Not the shiftless, rootless political adventurers that Gould supposes. No, they simply revert to type; the Conservative Party becomes, once again, conservative. They return to the pragmatism and utilitarism of old, the part of them that still believes that they are only natural party of Government – only they can do what is right for the country because only they have minds unclouded by ideology and radical, irrational systems of belief.
Remove Thatcherism from the Tory equation and where to they go? Straight back to Hume, Berkeley and Locke.
The desperate irony of Gould’s letter, his greatest conceit even, is his apparent belief that Cameron is but a wolf in sheep’s clothing whose outer raiment can be stripped away to reveal the same old Tories of the last quarter-century beneath. Funnily enough, as I recall, that’s pretty much what the Tories thought about Blair back in the dog-days of the Major government, and look where that got them?
If the Tories aren’t taking ‘New’ Labour seriously then neither is Gould taking them seriously either – a mistake the Labour movement certainly cannot afford to make.
What Gould fails to appreciate here is that ‘New’ Labour is as alien to the Labour Party as Thatcherism was to the Tories – albeit something that will, perhaps, be less damaging in the long run as the Labour Party has never quite bought into it to the extent that the Tories did.
And therein lies the real danger Cameron poses. Where ‘New’ Labour was, and still is, a departure from Labour Party traditions and values, Cameron’s brand of ‘compassionate conservativism’ 0 what used to be called ‘one nation conservatism’ is really only a reversion to type for the Tories, a minor variation, if it varies much at all, from their natural philosophical inclinations – and once one understands that one also understands that talk of a ‘New’ Labour victory is wholly premature. After all, what value is there in such a victory if it turns out, as is certainly possible, to be the kind of phyrric victory that returns a Tory government at the next election.
Not that I suppose that will ultimately matter overmuch if Cameron sticks the course and successfully steers the Tories away from further relapses in to Thatcherism, as the likes of Gould will no doubt be joining the Stephen Pollards of this world and fucking-off to join the Tory Party anyway – which is at least a possible silver lining to this particular cloud.

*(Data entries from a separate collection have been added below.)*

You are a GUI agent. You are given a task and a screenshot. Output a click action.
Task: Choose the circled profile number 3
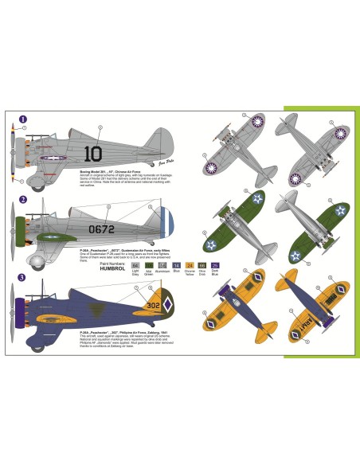23,276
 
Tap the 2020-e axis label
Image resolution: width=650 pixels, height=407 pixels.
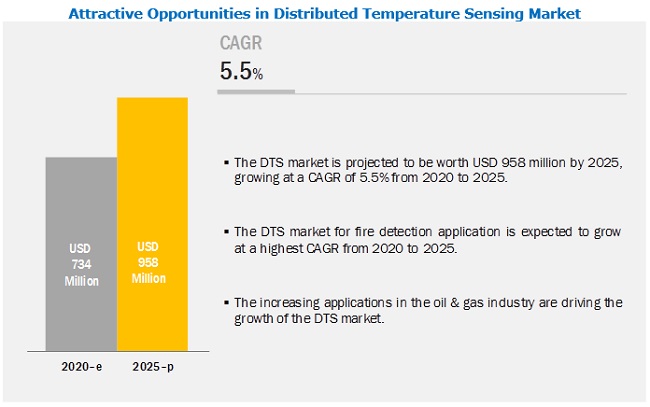81,367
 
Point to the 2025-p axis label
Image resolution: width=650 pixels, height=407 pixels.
152,367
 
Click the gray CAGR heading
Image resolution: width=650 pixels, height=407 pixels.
240,44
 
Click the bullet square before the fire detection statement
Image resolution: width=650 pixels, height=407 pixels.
226,232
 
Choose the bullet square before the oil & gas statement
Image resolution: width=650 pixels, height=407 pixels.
226,302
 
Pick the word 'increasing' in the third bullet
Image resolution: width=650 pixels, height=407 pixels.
289,301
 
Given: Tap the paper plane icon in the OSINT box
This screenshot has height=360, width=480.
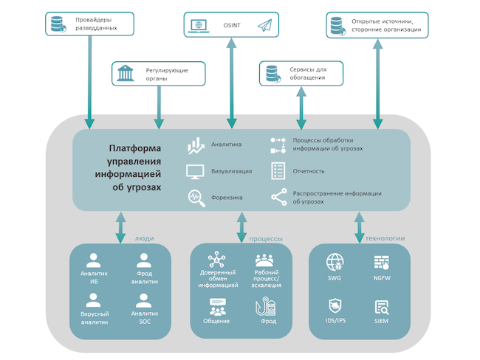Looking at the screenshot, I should pyautogui.click(x=264, y=26).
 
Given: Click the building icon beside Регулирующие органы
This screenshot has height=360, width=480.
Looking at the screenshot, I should pyautogui.click(x=126, y=74).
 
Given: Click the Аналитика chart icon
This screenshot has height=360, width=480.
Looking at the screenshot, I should pyautogui.click(x=196, y=145).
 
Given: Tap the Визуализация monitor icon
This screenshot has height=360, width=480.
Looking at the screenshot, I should pyautogui.click(x=196, y=171).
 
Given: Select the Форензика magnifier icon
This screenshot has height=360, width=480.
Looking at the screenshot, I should pyautogui.click(x=196, y=197).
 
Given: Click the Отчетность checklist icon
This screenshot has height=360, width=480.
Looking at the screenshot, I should pyautogui.click(x=278, y=170).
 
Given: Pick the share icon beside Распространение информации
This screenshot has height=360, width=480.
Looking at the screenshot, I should pyautogui.click(x=278, y=197).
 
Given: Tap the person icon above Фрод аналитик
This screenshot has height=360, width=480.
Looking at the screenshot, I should pyautogui.click(x=145, y=260).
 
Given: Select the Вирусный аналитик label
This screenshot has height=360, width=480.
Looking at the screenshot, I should pyautogui.click(x=94, y=317).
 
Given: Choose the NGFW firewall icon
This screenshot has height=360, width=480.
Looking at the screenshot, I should pyautogui.click(x=382, y=261).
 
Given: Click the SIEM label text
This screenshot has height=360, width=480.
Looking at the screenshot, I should pyautogui.click(x=382, y=321).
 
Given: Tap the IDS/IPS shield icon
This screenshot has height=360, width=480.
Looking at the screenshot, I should pyautogui.click(x=335, y=305).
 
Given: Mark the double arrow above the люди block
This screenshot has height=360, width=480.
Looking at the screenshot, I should pyautogui.click(x=120, y=227).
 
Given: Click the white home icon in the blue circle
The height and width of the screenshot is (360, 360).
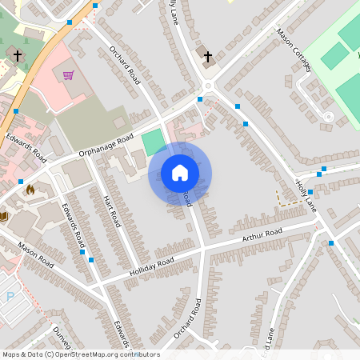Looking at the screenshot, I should [180, 173].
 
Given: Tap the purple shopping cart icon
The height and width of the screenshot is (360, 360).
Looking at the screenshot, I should [69, 75].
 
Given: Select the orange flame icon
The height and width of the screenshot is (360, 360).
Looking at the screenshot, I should [30, 190].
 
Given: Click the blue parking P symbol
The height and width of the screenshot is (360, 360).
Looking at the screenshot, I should [10, 296].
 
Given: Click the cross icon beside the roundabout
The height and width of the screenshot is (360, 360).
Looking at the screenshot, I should [208, 57].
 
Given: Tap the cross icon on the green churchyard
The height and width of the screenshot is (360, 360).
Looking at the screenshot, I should [18, 56].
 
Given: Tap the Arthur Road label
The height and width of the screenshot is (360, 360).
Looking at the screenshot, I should [263, 237].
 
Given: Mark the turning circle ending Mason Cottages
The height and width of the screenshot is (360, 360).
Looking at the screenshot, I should [328, 117].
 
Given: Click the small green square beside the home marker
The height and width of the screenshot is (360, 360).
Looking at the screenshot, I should [154, 142].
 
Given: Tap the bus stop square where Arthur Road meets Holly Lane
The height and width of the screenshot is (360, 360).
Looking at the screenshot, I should [330, 242].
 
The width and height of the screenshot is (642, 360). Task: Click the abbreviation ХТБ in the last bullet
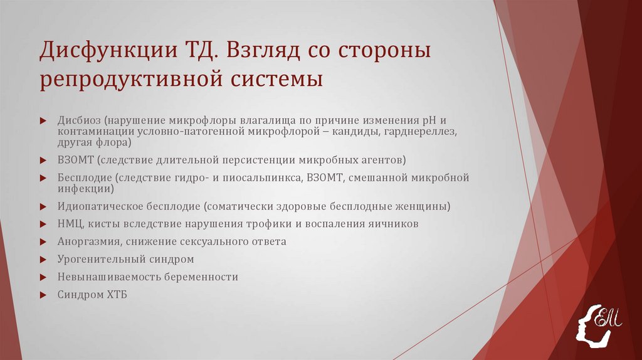click(116, 294)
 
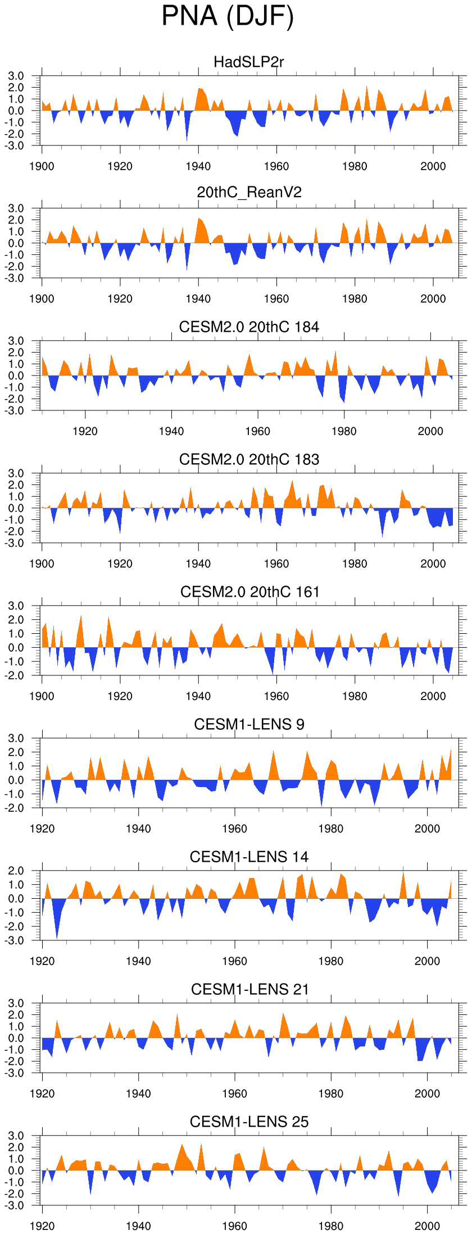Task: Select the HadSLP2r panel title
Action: click(x=249, y=62)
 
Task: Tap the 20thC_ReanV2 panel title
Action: click(x=249, y=193)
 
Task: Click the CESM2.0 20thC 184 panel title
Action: click(x=249, y=327)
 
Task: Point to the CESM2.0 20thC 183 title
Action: click(x=249, y=459)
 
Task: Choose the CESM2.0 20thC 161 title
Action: click(x=249, y=592)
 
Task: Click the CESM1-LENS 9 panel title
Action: click(x=249, y=724)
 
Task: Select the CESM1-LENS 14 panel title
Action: click(x=249, y=857)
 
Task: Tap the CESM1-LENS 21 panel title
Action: click(x=249, y=989)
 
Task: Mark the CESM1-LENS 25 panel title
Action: click(x=249, y=1122)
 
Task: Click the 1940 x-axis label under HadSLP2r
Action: click(x=198, y=166)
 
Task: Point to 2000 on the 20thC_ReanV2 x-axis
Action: click(x=433, y=299)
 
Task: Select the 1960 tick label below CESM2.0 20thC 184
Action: click(x=257, y=431)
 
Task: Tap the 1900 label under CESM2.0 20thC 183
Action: click(x=42, y=564)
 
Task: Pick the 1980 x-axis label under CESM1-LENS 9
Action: click(x=331, y=829)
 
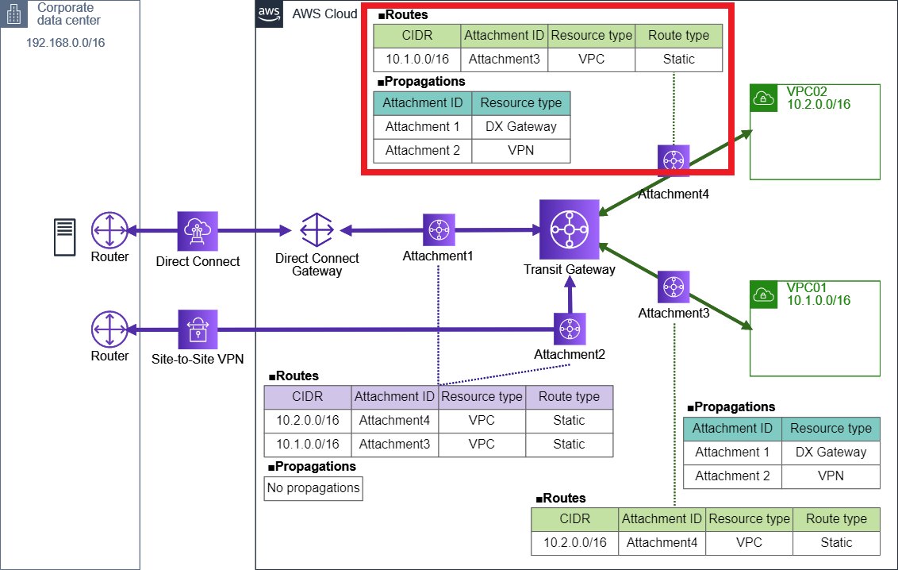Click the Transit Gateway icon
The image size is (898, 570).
coord(569,229)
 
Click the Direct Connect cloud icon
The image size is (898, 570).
coord(197,231)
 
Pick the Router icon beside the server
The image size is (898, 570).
coord(109,231)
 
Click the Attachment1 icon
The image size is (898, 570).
coord(438,230)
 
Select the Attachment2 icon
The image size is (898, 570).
coord(569,329)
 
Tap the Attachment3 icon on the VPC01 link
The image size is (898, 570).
coord(674,287)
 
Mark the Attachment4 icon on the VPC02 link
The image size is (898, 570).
coord(674,160)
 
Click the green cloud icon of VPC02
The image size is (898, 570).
coord(763,98)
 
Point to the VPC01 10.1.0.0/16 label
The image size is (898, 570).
coord(818,294)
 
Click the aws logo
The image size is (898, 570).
coord(269,14)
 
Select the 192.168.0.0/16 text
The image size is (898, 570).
coord(66,42)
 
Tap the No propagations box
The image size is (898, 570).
coord(313,488)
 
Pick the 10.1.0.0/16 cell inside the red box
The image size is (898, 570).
coord(416,59)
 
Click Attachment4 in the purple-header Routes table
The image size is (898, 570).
coord(393,421)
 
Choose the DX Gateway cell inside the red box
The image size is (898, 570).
coord(520,126)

Thanks for this piece. I read both articles, and think Lawson’s on the money (certainly more so than Polly Toynbee’s recent analyses, which have been all over the place). In any case, Gould’s a pollster, not a political philosopher. Lawson’s key comment (I papraphrase) that there has to be more to a centre-left government than implementing Thatcherism more humanely was missed completely by Gould, who thinks that winning amounts to a political programme.
I can’t help feeling that Cameron’s victory marked the point at which triangulation was officlally pronounced dead. Blair’s scrabbling around to cook up a dividing line on the education White Paper while his backbenchers smell a rat and the Tories have twigged that it will give them the selective system they want (see also market-led tuition fees and the use of the private sector in the NHS). Gould seems to think that the Tories have had to compromise their core beliefs to accept a New Labour ‘settlement’. My suspicion is that it is the Labour party which has made the bigger compromises, and which will dangerously continue to do so under Blair and the rest of the gang.